The number of permutations in $S_n$ with $N_n(\pi) = 1$ is https://oeis.org/A129535. It appears again from numerical evidence that $\lim_{n \to \infty} P(N_n > 1) = e^{-2}$, where $N_n$ is chosen uniformly at random from $S_n$. This is consistent with heuristics. Namely, for $k = 1, 2, \ldots, n-1$, let $X_k = |\pi(k) - \pi(k+1)|$ be a random variable, where $\pi$ is a permutation on $[n]$ chosen uniformly at random. Then $P(X_k = 1) \approx 2/n$ and the $X_k$ are approximately independent, so $P(N_n > 1) = P(X_1 > 1, X_2 > 1, \ldots, X_{n-1} > 1) \approx (1-2/n)^{n-1} \approx e^{-2}$.

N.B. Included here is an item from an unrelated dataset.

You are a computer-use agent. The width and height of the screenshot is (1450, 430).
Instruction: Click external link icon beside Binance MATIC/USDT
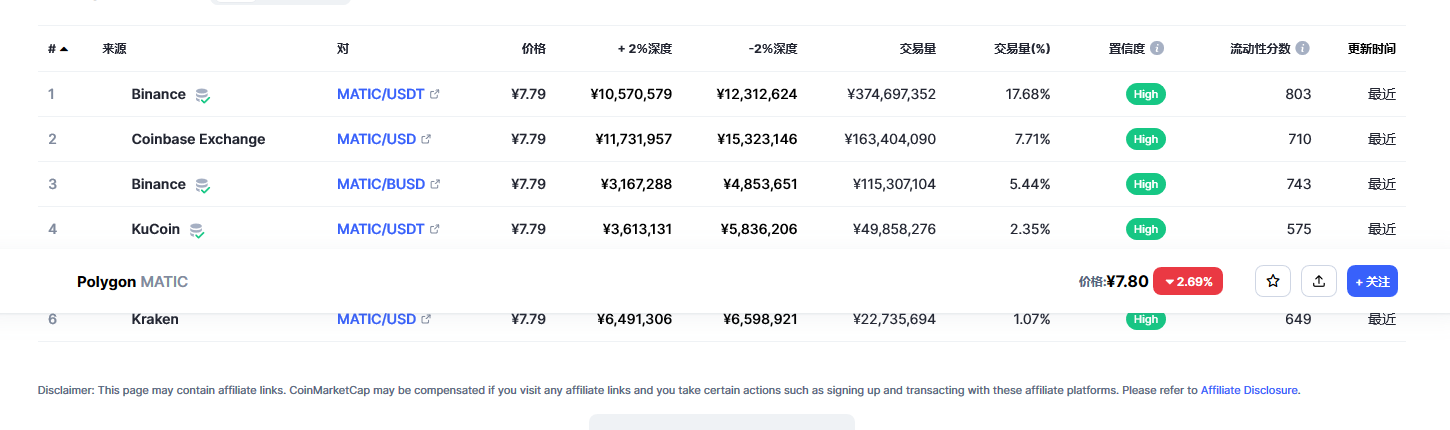[434, 94]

Furthermore $P(N_n > 2) = P(X_1 > 2, X_2> 2, \ldots, X_{n-2} > 2) \approx (1-4/n)^{n-1} \approx e^{-4}$ and similarly $P(N_n > k) \approx e^{-2k}$. So $E_n$ should be a geometric random variable with $p = 1 - e^{-2}$ and we should have $\lim_{n \to \infty} E_n = 1/(1-e^{-2}) \approx 1.1565$.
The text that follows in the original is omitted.